The result is a clean null. Internal dimensionality stays flat. Only about ten percent of sequences show even mild negative slopes, and those are symmetric with positive slopes. Early entropy does not predict failure. There is no correlation between internal dynamics and external drift. The study establishes that, for small open models producing about eight hundred tokens, internal activation structure remains stable under normal conditions.
The result does not prove collapse is impossible. It sets a boundary. If collapse arises, it is likely scale specific, length specific, or prompt specific. The study provides a reproducible pipeline for testing those regimes and a benchmark null for future claims.

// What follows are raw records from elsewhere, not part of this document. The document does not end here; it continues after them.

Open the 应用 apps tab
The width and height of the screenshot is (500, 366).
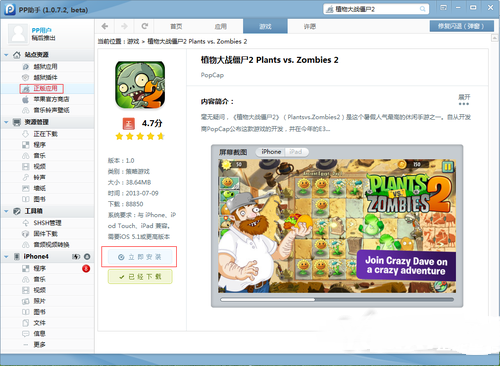pyautogui.click(x=220, y=26)
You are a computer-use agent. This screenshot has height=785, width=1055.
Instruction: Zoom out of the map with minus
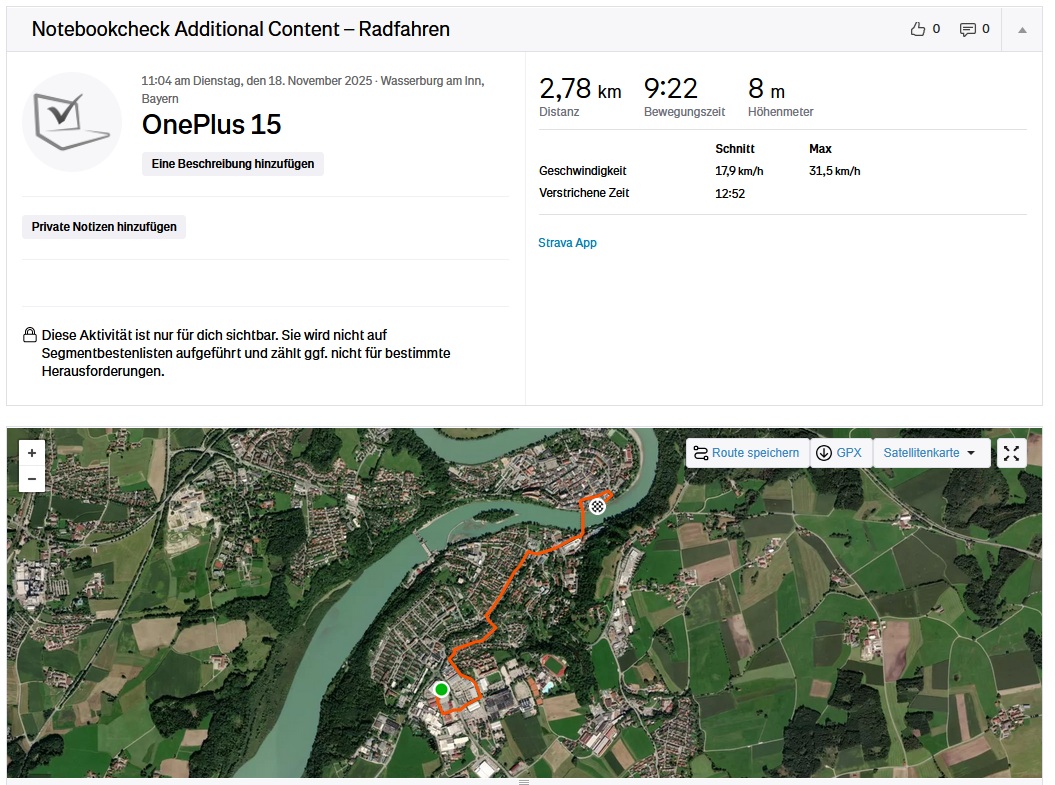pyautogui.click(x=32, y=479)
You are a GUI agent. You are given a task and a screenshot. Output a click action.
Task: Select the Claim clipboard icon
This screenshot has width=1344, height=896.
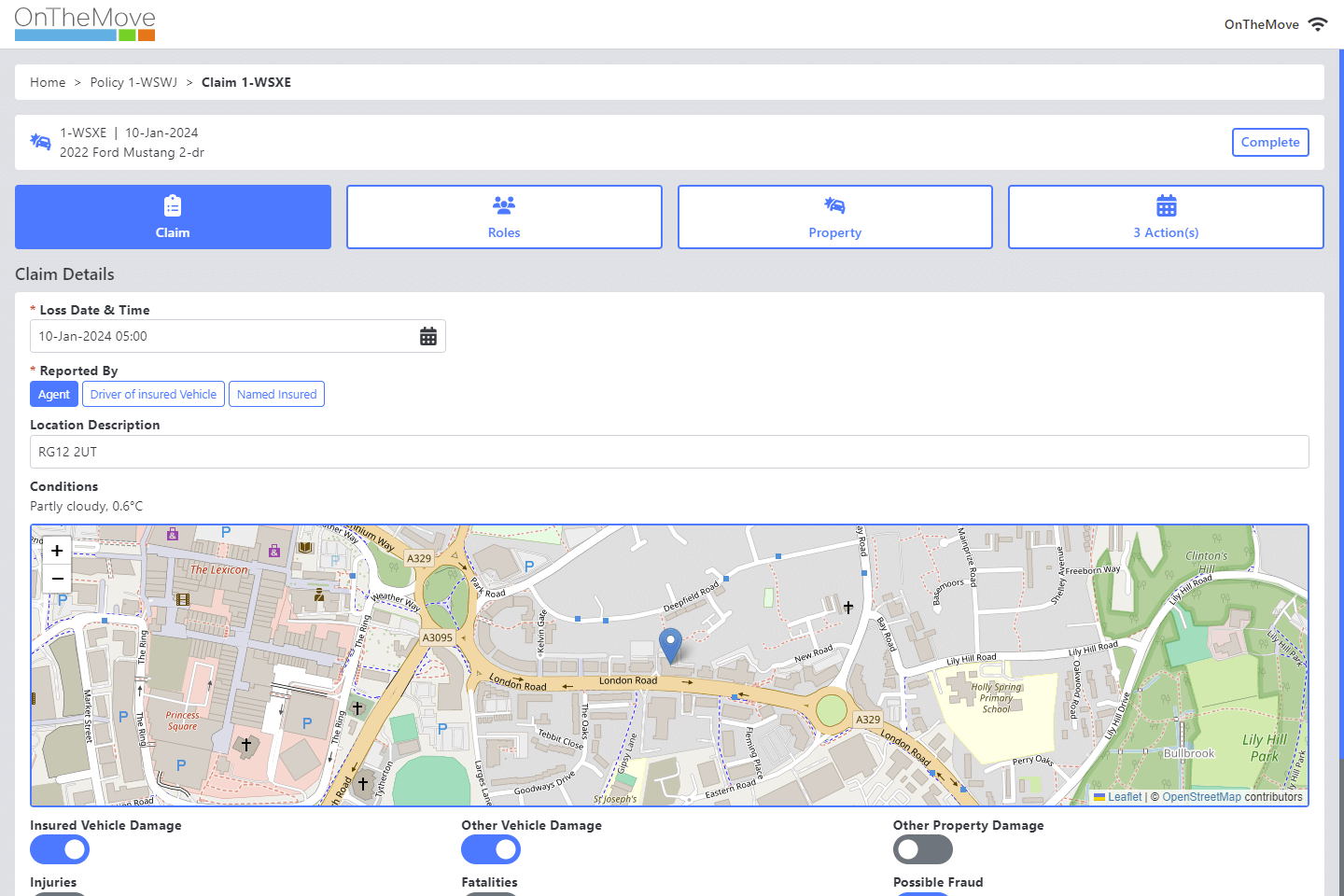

We tested whether internal activation entropy systematically declines during long-form generation in open-weight language models, a proposed signature of epistemic entropy collapse. Using a reproducible mechanistic pipeline, we measured variance, effective rank, and participation ratio of hidden states in Phi-2 and Mistral-7B across 346 prompts producing eight hundred token outputs. We found no consistent decline in internal metrics and no predictive relationship between early-window entropy and end-of-sequence failure (ROC AUC about 0.46). Mean ECI was essentially zero with only about ten percent of prompts showing small negative values. The relationship between entropy decline and semantic drift was near zero at both sequence and window scales. These null results indicate that, for small open transformers and typical generation lengths, internal representations remain dynamically stable. We release the code and outputs as a reproducible null benchmark for long-context activation dynamics and as a calibration point for future claims about collapse at larger scales or under specialized prompting. Total compute cost was about eighteen dollars on consumer hardware.
Claims about entropy collapse come with strong implications. If internal representations compress by default, long-form reasoning would be fundamentally unstable. Systems would require constant grounding, and failures would accumulate as sequences grow. If collapse does not happen under normal settings, researchers can focus on other causes of drift and error.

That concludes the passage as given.